Figure 4. Competition between standard insertion and Al-amidinate insertion mechanisms.

            This catalyst modification has important implications on the mechanism for catalysis. First, the 4-membered ring Al amidinate is unstable, making it unlikely to be the true catalyst for olefin polymerization. This result suggests why previous computational investigations could not find operative mechanisms for polymerization at the monomethyl Al cation with this ligand. Furthermore, subsequent insertions of additional olefins can now occur via the standard Cossee mechanism, but they may compete with additional olefin insertion into the amidinate.

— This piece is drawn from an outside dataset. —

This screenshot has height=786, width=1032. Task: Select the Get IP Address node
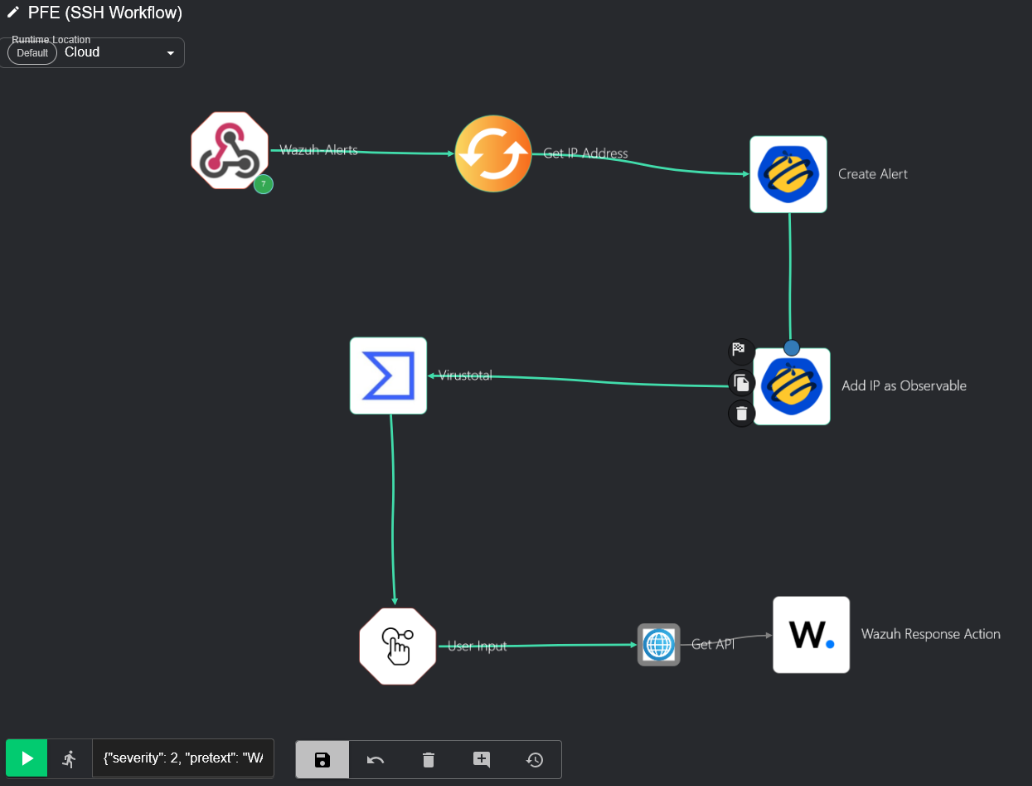(x=493, y=153)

            Subsequent simulations were run to probe the ability of additional ethylene monomers to insert into either of two possible positions.  Figure 5 shows the results of this analysis, which suggest that standard and ring insertions are in close competition with one another after forming the 6-membered ring Al complex. For instance, after the first ring growth step, additional ring growth occurs with a barrier of 25.8 kcal/mol compared to 26.8 kcal/mol for regular insertion. Both steps are thermodynamically favorable due to the C-C bond formation, and are down hill more than 11 kcal/mol. From the 8-membered ring, ring growth and regular growth are again in competition, with barriers within 1 kcal/mol of each other and similar thermodynamic favorability. In sum, since ring growth continues, the Al amidinate eventually transforms into a species that resembles an Al alkyl.

            Ongoing reaction discovery simulations are showing that the nitrogen displaced by ring growth can reattach to the Al center at the 8-membered ring species, and this may allow more facile Cossee polymerization. Furthermore, ongoing investigation of the competition between chain growth and termination at the species shown in Figure 5 will describe the entire network for these reactions, allowing a complete mechanistic and kinetic analysis of this chemistry.

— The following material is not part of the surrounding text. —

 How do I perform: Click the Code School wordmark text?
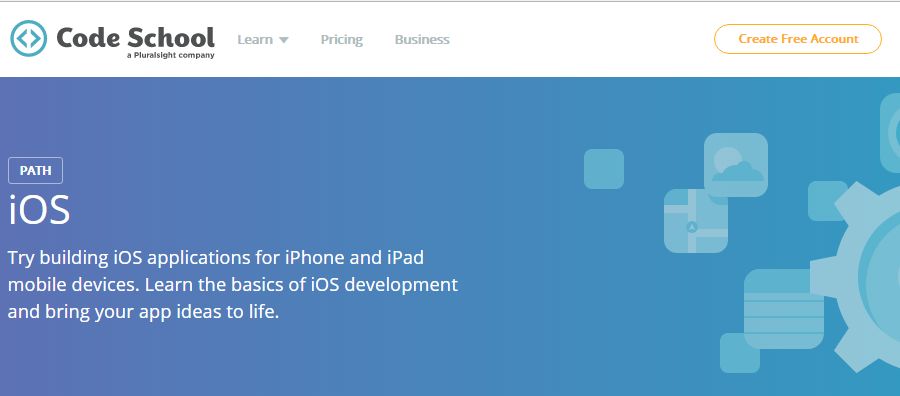tap(135, 37)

Figure 5. Multiple insertions into ring and polymer chain of activated Al amidinate.

Conclusions

            The reaction discovery tool, ZStruct, showed that unexpected mechanisms for olefin insertion are highly plausible for Jordan's Al amidinate complex. Importantly, the discovery of thermodynamically and kinetically viable ring insertion means that all hypotheses and analyses require consideration of this complex. The reaction network of Figure 5 is currently being extended to a variety of isomerizations and competitive pathways for polymer growth and termination. Overall, these results will be able to determine how olefin polymerization may occur at Al centers, and lead to the design of more stable active complexes for control over chain growth.